**Extracted text:**
****

So far the Vieux Colombier story could be read as a success: the pursuit of an idea to an absolute conclusion, even including the desertion of the bricks and mortar from which it took its name. But with L’Illusion Copeau had, indeed, come to the limit of his meagre resources, not only financial, but also as an actor and dramaturg. After his uncle’s death Michel Saint-Denis felt able to reveal the truth behind the illusion:
He brought us a work which we could see, almost embarrassingly, came from his soul: under the guise of a game, he was staging a blend of his memories and his present anxiety; he was portraying that youthfulness he saw around him, threatened and excited by the same dangerous life that had so magnificently intoxicated him; and what youth! His own children were among his dearest pupils. By accepting the risk of playing the roles he assigned to us, we knew very well that they were like so many allusions to ourselves, caught up in the reality of of the drama we were experiencing at that time.

****

**To-do list:**
1. Do these statements agree with the passage on Copeau and the Vieux Colombier? For each, answer yes or no and quote the deciding words. (a) Michel Saint-Denis revealed the truth behind the illusion only after his uncle's death. (b) The actors were unaware that their roles alluded to themselves. (c) With L'Illusion, Copeau had reached the limit of his resources as an actor and dramaturg.
2. Could you carry on the passage about Copeau and the Vieux Colombier, picking up after its final sentence?

****

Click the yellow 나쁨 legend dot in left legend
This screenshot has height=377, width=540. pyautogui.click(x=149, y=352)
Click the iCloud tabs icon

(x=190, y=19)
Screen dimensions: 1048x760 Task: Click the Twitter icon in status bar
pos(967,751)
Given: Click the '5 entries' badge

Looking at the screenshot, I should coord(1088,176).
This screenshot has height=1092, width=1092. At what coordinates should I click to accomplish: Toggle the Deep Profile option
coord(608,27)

****

**Answers to the exercise:**
1.
(a) Yes: "After his uncle’s death Michel Saint-Denis felt able to reveal the truth behind the illusion"
(b) No: "we knew very well that they were like so many allusions to ourselves"
(c) Yes: "Copeau had, indeed, come to the limit of his meagre resources, not only financial, but also as an actor and dramaturg"

2.
After the tour, the magician broke his staff, the ‘master of Pernand’ hung up his buskins and the children were left to play on their own. Jacques had finally come to doubt that he was the new Molière, nor was meant to be. The Ring Master demanded that his animals desert him. In the next Copiaus production, La Danse de la Ville et des Champs, the role of questor for dramatic integrity was taken over by Saint-Denis.His character, Knie, had emerged through a long process of mask work, not only in the wine store, but also outside in the sunlit fields and the gardens of the big house just up the hill. Knie was one of the first fruits of research taken into the commedia dell’arte, and the search for contemporary equivalents to its traditional roles. This will also be the subject of a session tomorrow, so I will, once more, keep my powder dry. What needs to be noted here is that everyone assumed that Le Patron would be delighted by this début. Michel had now grown up, emancipated himself, and, as chorus leader, created his own scenario. The production opened in March 1928. In a programme note Copeau specifically dissociated himself from it – indeed he had been absent from Pernand during most of its development, earning much needed francs to keep the community viable by lecturing and giving dramatic readings.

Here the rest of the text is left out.